This isn’t common, but it happens. (I’ve met several such undergrads at conferences.) If you work in a research institution, the event would be fun thing to lightly celebrate.

At teaching schools, this would be ultimate evidence of a top-notch operation. It probably would look better for your undergrad to be first author than to be sole author yourself, or better than having several undergrads as coauthors. It could potentially seal the deal on the scholarship expectations for tenure or promotion, especially in an institution that only expects one or a few papers before tenure. Off campus it wouldn’t look like much, but on campus it would be a big frickin’ deal.

Here is the rub: It takes much more of the mentor’s time for the student to be first author than if the mentor just wrote the paper on one’s own. It requires frequent individual meetings, revision of draft after draft, lots of advising about literature review, reading and placing the work in context. Even if the mentor does the final analyses and results and makes the figures (which wouldn’t preclude first authorship in my view), the rest of it is probably a long slog, even if the student is talented and motivated. Some manuscripts are long slogs even without undergrads doing the writing. It could be a joyful process, but simultaneously time-intensive.

I’ve never known an undergraduate to expect first authorship unless the mentor is the one who generates, and reiterates, the expectation. I regularly express this expectation among my students who clearly own their projects. I create a specific set of tiered expectations, first with lots of reading, then generating a set of specific questions for the manuscript and an introduction leading towards it.  Then, well, then… umm…. I’ve never gotten any further than that.

I admittedly set the initial bar high. It takes persistence for anybody to write their first manuscript, especially as an undergrad. I don’t want to have the process drag on for months and years only for a student to drop the ball. So, if the student is up to the first task with gusto, then we proceed. This limits an unnecessary investment.

I would love it if one of my students wrote their own paper and became first author. I’d be over the moon. (I think it might actually be happening this semester for the first time, though I’ve said this before.) Some students are too busy and consistently fail to meet deadlines, and various deadline extensions. Others change their priorities. Others have moved on to grad school and their PIs think they should leave the manuscript behind. Some students might decide that it’s ready, even though it’s not, then get frustrated and give up.

Most of my students don’t even get past the first filter. They stall at the first stack of reprints and come unprepared to discuss them. Clearly, if student authorship is my main goal, I could provide even more care and feeding to students, with more and smaller tiers of expectations. I could be doing the job better.

My first priority when supervising research is to make sure that the work gets finished and published. Because my lab relies on students to generate most of the data, we can’t afford to have students spinning their wheels on projects that result in half-completed projects or data that can’t be used. I’m the only one in the operation who is equipped to ship a manuscript out the door on schedule. I’m also equipped to mentor students through the process of doing it themselves, but this would take more resources and limit productivity.

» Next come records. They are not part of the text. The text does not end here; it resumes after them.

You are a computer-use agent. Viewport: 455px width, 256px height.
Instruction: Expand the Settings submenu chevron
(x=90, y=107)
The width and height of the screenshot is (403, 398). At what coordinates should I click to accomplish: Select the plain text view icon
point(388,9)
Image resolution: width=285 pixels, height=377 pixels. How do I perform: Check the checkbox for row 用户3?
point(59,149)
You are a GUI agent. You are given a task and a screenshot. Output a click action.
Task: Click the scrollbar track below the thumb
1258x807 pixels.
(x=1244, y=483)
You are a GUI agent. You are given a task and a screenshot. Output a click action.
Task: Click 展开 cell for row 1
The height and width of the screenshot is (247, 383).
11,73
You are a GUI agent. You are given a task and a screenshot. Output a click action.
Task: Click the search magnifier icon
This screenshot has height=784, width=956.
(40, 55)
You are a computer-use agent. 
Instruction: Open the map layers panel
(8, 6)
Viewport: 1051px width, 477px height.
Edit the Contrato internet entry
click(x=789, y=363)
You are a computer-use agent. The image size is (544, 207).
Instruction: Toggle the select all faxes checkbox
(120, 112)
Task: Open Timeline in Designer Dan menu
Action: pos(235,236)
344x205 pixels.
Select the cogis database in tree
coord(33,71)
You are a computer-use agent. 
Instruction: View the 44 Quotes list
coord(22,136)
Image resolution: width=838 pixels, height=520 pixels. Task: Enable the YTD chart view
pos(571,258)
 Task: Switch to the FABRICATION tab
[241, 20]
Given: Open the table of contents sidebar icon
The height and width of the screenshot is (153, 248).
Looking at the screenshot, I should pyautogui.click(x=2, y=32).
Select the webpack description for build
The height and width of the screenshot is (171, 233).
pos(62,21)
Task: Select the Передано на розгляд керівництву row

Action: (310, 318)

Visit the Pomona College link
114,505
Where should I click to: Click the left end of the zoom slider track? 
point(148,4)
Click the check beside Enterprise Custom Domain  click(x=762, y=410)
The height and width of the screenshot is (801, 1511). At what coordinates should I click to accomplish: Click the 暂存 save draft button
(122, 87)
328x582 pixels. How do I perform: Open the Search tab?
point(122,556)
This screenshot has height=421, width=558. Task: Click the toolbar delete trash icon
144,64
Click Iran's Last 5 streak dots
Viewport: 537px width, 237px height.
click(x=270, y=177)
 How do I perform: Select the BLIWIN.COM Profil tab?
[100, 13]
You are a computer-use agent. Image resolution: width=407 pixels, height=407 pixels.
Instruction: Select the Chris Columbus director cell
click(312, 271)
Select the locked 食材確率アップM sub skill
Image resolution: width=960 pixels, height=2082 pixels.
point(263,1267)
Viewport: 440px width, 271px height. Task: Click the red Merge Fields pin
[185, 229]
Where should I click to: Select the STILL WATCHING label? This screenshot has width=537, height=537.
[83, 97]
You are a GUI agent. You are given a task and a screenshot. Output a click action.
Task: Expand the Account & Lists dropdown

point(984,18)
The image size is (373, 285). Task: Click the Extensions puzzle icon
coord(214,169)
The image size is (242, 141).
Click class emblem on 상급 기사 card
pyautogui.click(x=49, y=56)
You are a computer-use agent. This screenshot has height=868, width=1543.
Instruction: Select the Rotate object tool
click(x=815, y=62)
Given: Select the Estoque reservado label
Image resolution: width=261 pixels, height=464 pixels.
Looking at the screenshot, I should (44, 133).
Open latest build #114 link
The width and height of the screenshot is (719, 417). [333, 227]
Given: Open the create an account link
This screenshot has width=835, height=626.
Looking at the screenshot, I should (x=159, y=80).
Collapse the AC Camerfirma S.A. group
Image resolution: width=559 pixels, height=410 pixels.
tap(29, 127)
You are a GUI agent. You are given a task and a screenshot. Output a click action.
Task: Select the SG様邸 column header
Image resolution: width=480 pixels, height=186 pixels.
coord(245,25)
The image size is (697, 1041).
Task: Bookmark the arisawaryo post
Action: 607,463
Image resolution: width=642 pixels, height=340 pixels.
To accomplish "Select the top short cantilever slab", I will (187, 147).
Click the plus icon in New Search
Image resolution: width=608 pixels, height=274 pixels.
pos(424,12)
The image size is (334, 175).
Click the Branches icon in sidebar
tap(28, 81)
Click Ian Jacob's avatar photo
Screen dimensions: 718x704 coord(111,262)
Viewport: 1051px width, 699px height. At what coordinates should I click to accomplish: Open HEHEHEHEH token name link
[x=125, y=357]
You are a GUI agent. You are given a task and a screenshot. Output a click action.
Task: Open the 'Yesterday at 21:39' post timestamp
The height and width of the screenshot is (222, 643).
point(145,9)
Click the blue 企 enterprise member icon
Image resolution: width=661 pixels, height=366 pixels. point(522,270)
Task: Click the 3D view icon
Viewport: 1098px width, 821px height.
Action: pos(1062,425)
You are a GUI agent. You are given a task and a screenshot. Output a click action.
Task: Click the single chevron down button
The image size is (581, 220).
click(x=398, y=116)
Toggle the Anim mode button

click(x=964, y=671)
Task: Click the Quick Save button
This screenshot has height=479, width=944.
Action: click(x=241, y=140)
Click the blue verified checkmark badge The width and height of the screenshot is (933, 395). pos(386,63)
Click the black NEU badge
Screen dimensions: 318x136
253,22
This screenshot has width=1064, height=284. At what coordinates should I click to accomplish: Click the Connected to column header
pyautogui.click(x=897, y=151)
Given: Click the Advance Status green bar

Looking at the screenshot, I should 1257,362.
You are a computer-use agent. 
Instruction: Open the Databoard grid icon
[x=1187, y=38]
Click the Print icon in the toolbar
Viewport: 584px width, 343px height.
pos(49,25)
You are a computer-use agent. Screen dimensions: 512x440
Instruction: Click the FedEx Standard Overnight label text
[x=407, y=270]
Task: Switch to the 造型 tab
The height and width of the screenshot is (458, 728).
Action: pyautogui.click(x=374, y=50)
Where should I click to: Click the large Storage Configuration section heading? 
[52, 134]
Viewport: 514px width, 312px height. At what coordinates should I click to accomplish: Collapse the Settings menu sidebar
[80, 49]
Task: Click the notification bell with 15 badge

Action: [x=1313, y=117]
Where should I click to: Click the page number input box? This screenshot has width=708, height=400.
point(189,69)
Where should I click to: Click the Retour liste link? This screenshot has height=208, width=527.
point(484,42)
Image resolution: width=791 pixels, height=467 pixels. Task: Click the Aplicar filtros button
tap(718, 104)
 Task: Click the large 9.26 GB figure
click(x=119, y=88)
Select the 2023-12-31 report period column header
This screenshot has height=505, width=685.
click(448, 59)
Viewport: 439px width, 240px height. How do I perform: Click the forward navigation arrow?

I want my students to benefit the most they possibly can from being in my lab. In my view, that benefit isn’t the the opportunity to write their own paper. It’s being an actual co-author on an actual paper that comes to press. I could carefully mentor, cajole, coddle and push, and get students to write papers once in a long while. Or I could write a bunch more myself. Without much conscious thought into the process, I’ve fallen into the latter approach.

Perhaps it’s crass to say that I favor creating a productive lab over careful individual mentorship of students leading their own projects to publication. At some liberal arts schools, that’s heresy. However, what I really want to offer students is the opportunity of being in a successful lab, and the fact that I’m writing most of the manuscripts lets this happen. If I didn’t write up student projects, then productivity would take a bit hit. Nobody has suggested that this approach is exploitative of students, and given standard criteria that people apply to authorship, I’m relatively generous with students.

Ultimately, I think my approach offers a much greater benefit to students, and to a greater number of students as well. If my success is measured by the professional trajectories of my students, then I’ve been doing just fine.

Research labs, even in teaching institutions, need outside validation. Outside the microcosm of my campus, nobody gives a hoot about student outcomes. Even NSF cares much more about pubs than the quality of student training (but that’s another post of its own).

Have you had an undergrad write their own paper? Have you been tempted to slap their name as first author even if they haven’t? How do you measure your success as a mentor? Does tenure change the approach? How does departmental climate matter?